Syslog 데이터 분석을 위해 기존에 활용하던 event 추출룰을 row data에 적용하여 전체 데이터에 대한 event 유형별 시간대별 통계 테이블 작성(Hive 활용)
동일한 방식으로 Syslog severity 항목을 기준으로 시간대별 통계 테이블 작성(Hive 활용)
일자별 / 시간대별 / severity 별로 count 한 데이터임
## Source: local data frame [4,615 x 5]
##
## log_date log_hour severity count log_date_hour
## (time) (int) (fctr) (dbl) (time)
## 1 2015-11-01 0 alert 60710 2015-11-01 00:00:00
## 2 2015-11-01 0 crit 19705 2015-11-01 00:00:00
## 3 2015-11-01 0 emerg 60 2015-11-01 00:00:00
## 4 2015-11-01 0 err 2311092 2015-11-01 00:00:00
## 5 2015-11-01 0 info 5808214 2015-11-01 00:00:00
## 6 2015-11-01 0 notice 19250828 2015-11-01 00:00:00
## 7 2015-11-01 0 warning 938941 2015-11-01 00:00:00
## 8 2015-11-01 1 alert 57796 2015-11-01 01:00:00
## 9 2015-11-01 1 crit 17956 2015-11-01 01:00:00
## 10 2015-11-01 1 emerg 60 2015-11-01 01:00:00
## .. ... ... ... ... ...
## Source: local data frame [7 x 3]
##
## severity total prop
## (fctr) (dbl) (dbl)
## 1 emerg 39380 0.000002
## 2 crit 12883235 0.000536
## 3 alert 39630043 0.001648
## 4 warning 623511091 0.025931
## 5 err 3752663597 0.156069
## 6 info 3791553949 0.157687
## 7 notice 15824596164 0.658128
몇몇 중요한 항목들은 숫자가 작아 따로 다시 그려보자
날짜 기준으로도 한번 보자
## Source: local data frame [198 x 3]
## Groups: log_date [?]
##
## log_date severity total
## (time) (fctr) (dbl)
## 1 2015-11-01 alert 1453968
## 2 2015-11-01 crit 475546
## 3 2015-11-01 emerg 1393
## 4 2015-11-01 err 38027911
## 5 2015-11-01 info 132673502
## 6 2015-11-01 notice 458145549
## 7 2015-11-01 warning 22154095
## 8 2015-11-02 alert 1452437
## 9 2015-11-02 crit 475753
## 10 2015-11-02 emerg 1451
## .. ... ... ...
시간대별로 각 타입별 이벤트가 일어날 확률을 전체 시간 평균과 비교해보면 편차가 큰 애들이 있음.. 즉 정기적으로 일어나지 않는 애들임 - emerg, err, 반면에 alert는 평이함..

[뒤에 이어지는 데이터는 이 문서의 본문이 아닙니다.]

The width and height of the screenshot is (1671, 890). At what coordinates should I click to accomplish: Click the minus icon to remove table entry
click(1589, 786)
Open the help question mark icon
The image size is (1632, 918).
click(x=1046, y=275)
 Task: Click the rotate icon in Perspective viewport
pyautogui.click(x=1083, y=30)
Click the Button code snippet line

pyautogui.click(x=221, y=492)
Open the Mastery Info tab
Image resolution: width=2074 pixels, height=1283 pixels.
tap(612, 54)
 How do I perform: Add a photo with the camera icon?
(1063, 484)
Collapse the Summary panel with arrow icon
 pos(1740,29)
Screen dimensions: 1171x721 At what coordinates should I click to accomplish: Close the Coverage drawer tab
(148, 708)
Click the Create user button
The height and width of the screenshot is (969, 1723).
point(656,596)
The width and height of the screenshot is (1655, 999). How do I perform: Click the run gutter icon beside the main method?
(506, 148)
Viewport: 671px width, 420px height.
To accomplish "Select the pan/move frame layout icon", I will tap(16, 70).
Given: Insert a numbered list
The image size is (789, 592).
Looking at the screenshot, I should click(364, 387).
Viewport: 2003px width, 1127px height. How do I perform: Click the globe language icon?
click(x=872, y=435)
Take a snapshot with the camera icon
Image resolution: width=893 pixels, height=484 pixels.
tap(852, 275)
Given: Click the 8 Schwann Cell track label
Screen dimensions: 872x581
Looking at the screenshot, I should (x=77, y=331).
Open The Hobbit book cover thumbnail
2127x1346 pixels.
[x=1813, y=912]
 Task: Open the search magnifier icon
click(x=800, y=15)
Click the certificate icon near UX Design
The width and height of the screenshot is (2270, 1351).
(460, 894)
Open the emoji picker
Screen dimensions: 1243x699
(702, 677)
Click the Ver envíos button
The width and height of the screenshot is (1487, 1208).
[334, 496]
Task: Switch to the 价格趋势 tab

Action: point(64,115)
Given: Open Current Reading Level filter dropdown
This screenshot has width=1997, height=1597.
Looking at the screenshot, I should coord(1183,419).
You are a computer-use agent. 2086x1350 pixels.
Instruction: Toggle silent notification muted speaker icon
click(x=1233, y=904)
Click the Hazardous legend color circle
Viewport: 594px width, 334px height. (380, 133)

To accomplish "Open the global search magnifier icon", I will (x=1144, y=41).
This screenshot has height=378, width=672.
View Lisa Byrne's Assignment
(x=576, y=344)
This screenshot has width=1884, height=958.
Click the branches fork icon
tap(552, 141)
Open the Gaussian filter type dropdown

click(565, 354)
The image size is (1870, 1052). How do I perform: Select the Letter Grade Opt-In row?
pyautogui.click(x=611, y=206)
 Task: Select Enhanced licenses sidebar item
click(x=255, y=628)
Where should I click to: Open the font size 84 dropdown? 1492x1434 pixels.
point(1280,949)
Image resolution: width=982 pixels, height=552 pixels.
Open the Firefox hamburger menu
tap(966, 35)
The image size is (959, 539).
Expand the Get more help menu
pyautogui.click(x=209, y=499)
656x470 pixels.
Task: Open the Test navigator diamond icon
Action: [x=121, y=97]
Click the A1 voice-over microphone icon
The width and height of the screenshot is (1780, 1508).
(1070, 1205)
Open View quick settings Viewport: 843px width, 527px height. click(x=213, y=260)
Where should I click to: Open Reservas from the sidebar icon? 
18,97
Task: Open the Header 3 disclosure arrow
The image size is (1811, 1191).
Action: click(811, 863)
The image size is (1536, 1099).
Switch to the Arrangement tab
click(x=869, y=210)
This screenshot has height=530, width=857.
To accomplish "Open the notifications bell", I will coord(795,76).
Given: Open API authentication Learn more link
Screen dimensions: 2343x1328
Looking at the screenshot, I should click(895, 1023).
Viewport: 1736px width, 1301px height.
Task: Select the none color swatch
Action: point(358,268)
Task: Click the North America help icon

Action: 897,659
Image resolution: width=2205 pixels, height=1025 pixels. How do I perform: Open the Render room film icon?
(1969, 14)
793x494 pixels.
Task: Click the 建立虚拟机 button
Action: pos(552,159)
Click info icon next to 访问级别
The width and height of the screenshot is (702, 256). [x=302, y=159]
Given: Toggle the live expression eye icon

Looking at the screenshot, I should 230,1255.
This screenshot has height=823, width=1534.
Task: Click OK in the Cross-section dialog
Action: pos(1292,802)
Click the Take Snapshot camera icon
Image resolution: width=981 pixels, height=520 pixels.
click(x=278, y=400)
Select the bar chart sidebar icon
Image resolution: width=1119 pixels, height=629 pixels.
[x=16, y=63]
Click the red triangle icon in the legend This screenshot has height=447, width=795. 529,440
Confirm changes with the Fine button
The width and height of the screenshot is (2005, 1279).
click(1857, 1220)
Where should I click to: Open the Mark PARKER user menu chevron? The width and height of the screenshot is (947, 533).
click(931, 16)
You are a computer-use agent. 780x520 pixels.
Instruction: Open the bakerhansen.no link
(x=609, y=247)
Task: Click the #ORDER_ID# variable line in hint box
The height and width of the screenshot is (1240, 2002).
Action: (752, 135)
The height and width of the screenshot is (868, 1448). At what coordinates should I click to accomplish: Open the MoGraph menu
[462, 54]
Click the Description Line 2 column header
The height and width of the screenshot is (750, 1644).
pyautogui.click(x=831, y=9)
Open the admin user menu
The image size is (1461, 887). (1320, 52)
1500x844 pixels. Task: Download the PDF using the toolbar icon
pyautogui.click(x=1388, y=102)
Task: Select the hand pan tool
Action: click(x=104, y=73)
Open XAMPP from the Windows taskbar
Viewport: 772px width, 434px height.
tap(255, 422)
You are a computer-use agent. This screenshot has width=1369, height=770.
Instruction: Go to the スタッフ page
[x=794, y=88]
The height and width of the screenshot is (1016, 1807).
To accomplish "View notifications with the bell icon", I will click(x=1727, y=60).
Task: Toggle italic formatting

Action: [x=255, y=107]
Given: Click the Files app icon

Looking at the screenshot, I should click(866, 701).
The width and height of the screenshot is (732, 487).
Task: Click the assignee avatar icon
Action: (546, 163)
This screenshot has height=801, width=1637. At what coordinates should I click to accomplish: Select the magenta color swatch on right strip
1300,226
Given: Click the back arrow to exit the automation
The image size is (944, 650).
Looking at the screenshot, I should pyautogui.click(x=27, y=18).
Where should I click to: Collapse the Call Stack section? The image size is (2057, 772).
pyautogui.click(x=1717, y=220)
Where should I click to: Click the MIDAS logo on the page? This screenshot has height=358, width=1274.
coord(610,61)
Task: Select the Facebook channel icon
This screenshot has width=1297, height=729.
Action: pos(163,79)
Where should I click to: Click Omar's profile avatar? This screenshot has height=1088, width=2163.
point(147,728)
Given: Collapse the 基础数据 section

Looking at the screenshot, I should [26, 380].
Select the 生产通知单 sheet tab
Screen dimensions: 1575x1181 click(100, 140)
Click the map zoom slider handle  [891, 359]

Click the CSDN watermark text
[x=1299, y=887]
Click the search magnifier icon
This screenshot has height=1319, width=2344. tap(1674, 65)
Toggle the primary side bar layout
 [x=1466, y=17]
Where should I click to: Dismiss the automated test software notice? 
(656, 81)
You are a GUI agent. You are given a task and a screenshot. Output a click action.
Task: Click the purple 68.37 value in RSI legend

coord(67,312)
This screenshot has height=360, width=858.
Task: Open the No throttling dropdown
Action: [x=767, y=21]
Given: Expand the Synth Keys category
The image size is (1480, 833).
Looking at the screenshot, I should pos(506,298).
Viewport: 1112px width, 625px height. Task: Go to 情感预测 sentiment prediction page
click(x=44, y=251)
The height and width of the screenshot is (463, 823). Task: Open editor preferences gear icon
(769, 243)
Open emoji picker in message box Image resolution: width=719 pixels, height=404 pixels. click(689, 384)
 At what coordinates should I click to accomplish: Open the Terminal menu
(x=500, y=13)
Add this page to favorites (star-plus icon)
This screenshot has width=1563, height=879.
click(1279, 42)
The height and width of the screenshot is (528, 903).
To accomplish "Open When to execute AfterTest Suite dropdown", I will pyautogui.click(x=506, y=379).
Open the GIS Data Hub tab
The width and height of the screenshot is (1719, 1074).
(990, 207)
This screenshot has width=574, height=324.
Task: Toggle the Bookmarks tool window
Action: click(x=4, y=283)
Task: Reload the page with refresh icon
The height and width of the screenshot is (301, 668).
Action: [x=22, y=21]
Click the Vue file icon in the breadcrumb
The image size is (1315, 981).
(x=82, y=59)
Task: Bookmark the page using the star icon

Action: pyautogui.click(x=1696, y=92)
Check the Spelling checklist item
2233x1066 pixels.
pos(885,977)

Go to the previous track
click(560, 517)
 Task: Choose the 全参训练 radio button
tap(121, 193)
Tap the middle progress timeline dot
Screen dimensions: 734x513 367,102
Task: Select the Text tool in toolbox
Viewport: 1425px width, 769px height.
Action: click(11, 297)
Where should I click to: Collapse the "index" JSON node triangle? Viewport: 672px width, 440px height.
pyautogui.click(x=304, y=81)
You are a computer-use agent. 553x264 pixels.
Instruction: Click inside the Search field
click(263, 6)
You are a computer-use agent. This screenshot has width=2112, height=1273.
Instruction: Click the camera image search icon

특정 시간대에 집중적으로 평상시와 다르게 많은 이벤트가 발생함을 알 수 있음.. 해당 시간대 다시 확인 필요
점이 모여있지 않고 위로 길게 나타나는 부분에 대한 확인 필요
특정 시간대에 특정 유형의 카운트 분포가 어떻게 되는지 보자
특별히 시간대별 카운트 합계와 발생 평균과의 차이에는 관계가 없어 보임
회귀 계수를 봐도 0.3% 정도로 매우 낮음
##
## Call:
## lm(formula = dist ~ date_hour_type_sum, data = devi)
##
## Residuals:
## Min 1Q Median 3Q Max
## -0.0002731 -0.0002306 -0.0001632 -0.0000554 0.0301193
##
## Coefficients:
## Estimate Std. Error t value Pr(>|t|)
## (Intercept) 2.733e-04 1.907e-05 14.333 < 2e-16 ***
## date_hour_type_sum -6.314e-12 1.683e-12 -3.752 0.000178 ***
## ---
## Signif. codes: 0 '***' 0.001 '**' 0.01 '*' 0.05 '.' 0.1 ' ' 1
##
## Residual standard error: 0.001006 on 3930 degrees of freedom
## Multiple R-squared: 0.00357, Adjusted R-squared: 0.003316
## F-statistic: 14.08 on 1 and 3930 DF, p-value: 0.0001778
그래도 뭔가 이상현상을 보이는 것들을 찾기 위해서 평균과의 차이를 그래프로 나타내본다.
# dist 값에 대한 시간대별 카운트 회귀 잔차 값
devi$resid <- resid(rlm(log(dist) ~ log(date_hour_type_sum), data = devi))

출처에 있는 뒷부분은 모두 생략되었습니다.